Rewrite the material from the line containing "Select second thumbnail showing front view" through the line containing "pos(625,408)", changing "notifications bell" to "alerts bell" and keeping everything else the same.

━━━━━━━━━━━━━━━━━━━━

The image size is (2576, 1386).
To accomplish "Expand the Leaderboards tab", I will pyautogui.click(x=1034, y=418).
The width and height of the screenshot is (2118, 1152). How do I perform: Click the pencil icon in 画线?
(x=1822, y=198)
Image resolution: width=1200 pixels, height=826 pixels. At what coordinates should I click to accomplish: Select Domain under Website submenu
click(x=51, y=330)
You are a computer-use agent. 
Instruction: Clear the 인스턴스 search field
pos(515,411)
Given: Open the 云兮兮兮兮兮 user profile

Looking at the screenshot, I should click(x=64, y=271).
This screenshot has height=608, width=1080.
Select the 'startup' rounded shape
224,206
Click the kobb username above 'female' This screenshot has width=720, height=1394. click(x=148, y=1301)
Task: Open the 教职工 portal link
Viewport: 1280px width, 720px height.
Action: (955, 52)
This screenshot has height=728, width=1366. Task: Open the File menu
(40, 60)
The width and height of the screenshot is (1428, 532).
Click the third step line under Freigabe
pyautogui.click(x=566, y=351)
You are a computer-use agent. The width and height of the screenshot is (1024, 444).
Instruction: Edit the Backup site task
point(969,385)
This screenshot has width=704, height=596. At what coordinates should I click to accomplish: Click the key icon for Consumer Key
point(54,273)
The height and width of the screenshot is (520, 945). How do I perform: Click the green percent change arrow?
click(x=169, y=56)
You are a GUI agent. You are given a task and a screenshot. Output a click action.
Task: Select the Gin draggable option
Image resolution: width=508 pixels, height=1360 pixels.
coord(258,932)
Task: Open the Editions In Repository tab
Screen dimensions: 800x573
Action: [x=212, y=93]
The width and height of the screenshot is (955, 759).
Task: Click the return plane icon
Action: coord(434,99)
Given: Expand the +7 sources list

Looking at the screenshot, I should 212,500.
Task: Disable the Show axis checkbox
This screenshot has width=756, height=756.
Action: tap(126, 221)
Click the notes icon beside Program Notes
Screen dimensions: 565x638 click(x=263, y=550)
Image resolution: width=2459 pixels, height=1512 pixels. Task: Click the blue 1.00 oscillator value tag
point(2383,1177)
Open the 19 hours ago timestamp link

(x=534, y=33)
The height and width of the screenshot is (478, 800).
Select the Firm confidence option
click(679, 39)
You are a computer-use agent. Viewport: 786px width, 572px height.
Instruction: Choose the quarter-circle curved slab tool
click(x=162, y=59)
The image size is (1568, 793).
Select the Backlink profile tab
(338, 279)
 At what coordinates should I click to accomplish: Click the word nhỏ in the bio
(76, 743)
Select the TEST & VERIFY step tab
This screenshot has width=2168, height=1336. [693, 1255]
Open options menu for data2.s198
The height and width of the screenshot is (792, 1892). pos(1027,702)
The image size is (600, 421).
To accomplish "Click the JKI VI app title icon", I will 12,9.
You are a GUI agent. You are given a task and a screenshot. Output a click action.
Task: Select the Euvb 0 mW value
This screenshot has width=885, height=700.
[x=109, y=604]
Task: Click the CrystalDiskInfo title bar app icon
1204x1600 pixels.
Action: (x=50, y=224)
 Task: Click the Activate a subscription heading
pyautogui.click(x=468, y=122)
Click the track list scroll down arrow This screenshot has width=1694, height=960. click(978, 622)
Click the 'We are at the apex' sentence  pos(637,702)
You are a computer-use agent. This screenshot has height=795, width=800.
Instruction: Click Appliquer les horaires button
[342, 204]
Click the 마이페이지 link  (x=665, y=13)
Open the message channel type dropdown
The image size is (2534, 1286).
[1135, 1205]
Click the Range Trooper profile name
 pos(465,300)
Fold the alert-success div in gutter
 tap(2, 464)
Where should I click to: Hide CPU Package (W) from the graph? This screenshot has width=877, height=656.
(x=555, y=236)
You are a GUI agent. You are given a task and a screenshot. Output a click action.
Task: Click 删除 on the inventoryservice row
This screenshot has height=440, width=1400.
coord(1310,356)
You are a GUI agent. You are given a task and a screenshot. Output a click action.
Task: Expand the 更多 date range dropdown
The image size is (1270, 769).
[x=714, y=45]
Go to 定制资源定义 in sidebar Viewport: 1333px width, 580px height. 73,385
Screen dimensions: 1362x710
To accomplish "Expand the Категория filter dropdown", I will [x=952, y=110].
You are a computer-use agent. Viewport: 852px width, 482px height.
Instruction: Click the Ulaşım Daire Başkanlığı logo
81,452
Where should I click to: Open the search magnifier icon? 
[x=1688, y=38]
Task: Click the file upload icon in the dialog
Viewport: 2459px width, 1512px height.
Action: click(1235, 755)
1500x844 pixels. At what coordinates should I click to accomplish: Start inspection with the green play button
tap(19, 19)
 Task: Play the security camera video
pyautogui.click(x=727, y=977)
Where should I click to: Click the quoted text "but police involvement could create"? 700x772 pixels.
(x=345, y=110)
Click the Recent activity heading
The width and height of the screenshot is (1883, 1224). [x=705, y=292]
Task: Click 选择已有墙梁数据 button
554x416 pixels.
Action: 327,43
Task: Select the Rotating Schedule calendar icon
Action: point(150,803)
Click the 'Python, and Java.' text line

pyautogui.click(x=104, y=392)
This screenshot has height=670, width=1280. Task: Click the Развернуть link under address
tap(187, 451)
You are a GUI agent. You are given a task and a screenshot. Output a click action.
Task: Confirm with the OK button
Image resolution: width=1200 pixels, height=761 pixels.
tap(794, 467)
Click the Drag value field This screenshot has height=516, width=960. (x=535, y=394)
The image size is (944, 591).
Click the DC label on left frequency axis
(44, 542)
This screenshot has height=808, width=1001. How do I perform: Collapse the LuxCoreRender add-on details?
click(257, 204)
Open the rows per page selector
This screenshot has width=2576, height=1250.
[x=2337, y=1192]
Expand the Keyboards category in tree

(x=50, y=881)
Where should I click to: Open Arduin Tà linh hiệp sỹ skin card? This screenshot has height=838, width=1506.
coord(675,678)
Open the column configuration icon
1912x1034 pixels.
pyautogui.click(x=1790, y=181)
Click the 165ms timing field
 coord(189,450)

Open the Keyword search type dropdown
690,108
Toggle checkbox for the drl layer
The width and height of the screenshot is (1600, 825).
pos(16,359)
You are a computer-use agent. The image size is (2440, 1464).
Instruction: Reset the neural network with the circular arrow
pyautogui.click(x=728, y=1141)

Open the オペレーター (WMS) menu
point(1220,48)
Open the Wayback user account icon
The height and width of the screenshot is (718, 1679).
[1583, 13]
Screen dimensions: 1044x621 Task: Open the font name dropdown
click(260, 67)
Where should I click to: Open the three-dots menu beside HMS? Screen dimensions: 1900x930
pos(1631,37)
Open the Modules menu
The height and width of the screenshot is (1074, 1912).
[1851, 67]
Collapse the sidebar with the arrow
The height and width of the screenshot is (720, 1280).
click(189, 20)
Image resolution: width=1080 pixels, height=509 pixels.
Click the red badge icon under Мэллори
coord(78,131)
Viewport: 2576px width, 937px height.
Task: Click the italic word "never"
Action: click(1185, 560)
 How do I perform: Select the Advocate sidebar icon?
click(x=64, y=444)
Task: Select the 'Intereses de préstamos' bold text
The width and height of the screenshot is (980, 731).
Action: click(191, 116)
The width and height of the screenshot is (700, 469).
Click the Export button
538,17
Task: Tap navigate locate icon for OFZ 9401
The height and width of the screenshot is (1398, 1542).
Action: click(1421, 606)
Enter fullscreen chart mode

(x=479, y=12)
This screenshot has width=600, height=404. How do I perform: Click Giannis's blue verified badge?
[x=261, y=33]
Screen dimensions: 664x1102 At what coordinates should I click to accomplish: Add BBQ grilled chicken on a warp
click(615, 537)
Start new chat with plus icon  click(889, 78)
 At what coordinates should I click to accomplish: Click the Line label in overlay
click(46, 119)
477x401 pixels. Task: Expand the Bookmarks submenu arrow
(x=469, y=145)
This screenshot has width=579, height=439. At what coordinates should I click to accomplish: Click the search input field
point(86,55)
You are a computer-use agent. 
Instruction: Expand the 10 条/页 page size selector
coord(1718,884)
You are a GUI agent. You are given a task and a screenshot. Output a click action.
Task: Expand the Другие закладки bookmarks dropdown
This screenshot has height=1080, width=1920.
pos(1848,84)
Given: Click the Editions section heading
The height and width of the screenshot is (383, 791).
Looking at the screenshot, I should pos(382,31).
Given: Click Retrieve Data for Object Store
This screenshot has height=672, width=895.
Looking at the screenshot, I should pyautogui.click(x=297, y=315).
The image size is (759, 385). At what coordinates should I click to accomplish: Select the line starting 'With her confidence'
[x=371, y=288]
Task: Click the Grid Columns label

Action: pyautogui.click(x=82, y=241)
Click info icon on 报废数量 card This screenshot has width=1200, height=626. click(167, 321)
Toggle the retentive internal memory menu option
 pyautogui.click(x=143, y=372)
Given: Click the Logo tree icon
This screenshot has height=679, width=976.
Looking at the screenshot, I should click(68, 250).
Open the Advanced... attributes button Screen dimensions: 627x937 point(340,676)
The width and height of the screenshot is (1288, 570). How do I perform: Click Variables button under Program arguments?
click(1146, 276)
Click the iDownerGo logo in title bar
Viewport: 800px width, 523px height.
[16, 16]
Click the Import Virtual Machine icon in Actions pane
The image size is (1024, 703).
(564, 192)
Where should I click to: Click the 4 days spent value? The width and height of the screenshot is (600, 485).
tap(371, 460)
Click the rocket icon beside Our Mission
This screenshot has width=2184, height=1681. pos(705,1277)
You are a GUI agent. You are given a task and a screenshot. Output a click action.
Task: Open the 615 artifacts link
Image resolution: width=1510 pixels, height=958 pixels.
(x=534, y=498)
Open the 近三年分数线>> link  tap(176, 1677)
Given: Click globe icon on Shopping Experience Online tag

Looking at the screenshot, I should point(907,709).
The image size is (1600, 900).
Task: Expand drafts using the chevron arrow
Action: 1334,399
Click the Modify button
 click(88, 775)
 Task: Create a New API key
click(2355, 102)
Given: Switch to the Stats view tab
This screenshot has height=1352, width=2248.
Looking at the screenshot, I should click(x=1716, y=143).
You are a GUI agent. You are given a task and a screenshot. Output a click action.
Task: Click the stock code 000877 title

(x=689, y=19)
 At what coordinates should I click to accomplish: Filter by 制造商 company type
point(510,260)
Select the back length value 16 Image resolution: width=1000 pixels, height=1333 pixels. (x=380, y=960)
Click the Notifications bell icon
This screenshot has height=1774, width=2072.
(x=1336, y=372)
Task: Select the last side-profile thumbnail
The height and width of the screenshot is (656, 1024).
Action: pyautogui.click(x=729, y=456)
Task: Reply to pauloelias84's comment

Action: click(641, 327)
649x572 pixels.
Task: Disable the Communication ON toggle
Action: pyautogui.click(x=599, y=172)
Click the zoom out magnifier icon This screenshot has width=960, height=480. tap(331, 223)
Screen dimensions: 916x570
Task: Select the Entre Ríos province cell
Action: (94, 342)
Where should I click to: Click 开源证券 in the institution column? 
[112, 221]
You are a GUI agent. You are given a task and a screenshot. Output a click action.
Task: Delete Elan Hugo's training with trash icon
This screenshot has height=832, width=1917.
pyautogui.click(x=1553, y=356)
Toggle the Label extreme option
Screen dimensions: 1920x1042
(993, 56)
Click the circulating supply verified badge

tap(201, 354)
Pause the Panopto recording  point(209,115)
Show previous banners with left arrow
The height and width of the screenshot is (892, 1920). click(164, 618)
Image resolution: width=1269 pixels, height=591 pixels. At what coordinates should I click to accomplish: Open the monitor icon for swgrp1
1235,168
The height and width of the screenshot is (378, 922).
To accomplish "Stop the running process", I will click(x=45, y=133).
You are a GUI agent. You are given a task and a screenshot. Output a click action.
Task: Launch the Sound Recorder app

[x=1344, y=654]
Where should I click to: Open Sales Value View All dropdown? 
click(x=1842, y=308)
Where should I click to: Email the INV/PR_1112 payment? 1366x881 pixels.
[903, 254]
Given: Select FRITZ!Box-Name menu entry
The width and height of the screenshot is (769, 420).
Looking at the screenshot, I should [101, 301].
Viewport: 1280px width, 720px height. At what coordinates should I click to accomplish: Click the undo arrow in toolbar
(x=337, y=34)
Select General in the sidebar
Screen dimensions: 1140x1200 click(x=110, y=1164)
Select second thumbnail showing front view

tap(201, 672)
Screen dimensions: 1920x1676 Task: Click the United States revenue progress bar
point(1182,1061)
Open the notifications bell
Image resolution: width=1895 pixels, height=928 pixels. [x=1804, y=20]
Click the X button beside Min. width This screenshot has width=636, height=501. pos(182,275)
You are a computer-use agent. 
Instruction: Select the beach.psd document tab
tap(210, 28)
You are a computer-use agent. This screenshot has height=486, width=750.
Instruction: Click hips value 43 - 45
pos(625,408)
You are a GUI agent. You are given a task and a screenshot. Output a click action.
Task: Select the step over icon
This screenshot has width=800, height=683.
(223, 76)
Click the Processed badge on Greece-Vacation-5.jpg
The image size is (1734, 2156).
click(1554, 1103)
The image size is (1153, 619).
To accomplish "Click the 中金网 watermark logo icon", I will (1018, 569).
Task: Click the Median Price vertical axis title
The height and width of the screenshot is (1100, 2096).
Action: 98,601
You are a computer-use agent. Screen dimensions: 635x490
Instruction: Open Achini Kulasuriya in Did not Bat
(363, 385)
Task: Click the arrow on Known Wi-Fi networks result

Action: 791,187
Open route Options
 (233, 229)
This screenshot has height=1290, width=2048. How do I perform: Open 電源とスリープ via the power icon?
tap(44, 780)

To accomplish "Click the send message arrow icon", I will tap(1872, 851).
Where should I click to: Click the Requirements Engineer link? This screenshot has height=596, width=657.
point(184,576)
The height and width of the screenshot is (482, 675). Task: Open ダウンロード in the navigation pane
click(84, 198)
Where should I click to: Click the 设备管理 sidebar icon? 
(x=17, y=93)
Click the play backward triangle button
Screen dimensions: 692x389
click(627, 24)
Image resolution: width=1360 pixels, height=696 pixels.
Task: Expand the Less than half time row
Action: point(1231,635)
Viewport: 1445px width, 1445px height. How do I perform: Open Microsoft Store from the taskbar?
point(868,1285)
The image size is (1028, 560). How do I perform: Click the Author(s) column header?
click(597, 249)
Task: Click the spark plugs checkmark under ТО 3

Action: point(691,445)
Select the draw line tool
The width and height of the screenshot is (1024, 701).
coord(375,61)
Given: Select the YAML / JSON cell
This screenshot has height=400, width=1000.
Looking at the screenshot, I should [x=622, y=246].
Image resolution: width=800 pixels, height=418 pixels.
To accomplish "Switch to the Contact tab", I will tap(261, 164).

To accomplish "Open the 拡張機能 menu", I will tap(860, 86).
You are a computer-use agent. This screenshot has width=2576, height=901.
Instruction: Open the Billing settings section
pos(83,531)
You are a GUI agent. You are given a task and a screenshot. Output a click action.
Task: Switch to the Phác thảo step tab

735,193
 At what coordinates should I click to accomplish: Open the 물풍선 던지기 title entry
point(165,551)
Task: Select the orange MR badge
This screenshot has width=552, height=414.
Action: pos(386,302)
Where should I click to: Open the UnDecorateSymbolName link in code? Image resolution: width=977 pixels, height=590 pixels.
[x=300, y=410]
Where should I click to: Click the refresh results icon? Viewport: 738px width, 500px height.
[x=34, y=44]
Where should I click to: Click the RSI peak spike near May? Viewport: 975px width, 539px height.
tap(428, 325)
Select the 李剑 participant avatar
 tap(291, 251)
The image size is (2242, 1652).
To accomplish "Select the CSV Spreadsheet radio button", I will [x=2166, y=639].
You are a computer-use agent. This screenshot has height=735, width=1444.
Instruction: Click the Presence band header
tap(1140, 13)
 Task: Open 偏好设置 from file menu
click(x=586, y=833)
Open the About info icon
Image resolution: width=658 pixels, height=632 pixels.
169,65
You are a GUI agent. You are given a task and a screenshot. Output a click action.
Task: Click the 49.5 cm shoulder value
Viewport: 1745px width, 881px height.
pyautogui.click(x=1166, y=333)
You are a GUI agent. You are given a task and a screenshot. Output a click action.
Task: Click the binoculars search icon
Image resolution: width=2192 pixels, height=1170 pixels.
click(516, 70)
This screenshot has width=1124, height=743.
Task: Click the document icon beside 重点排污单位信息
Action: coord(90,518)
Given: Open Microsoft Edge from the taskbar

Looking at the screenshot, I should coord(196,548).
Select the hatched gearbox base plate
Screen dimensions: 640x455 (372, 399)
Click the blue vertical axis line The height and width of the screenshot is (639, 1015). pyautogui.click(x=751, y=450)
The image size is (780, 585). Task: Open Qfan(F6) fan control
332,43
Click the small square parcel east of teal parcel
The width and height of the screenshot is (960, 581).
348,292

━━━━━━━━━━━━━━━━━━━━

• _Task output_
Select second thumbnail showing front view

tap(201, 672)
Screen dimensions: 1920x1676 Task: Click the United States revenue progress bar
point(1182,1061)
Open the alerts bell
Image resolution: width=1895 pixels, height=928 pixels. [x=1804, y=20]
Click the X button beside Min. width This screenshot has width=636, height=501. pos(182,275)
You are a computer-use agent. 
Instruction: Select the beach.psd document tab
tap(210, 28)
You are a computer-use agent. This screenshot has height=486, width=750.
Instruction: Click hips value 43 - 45
pos(625,408)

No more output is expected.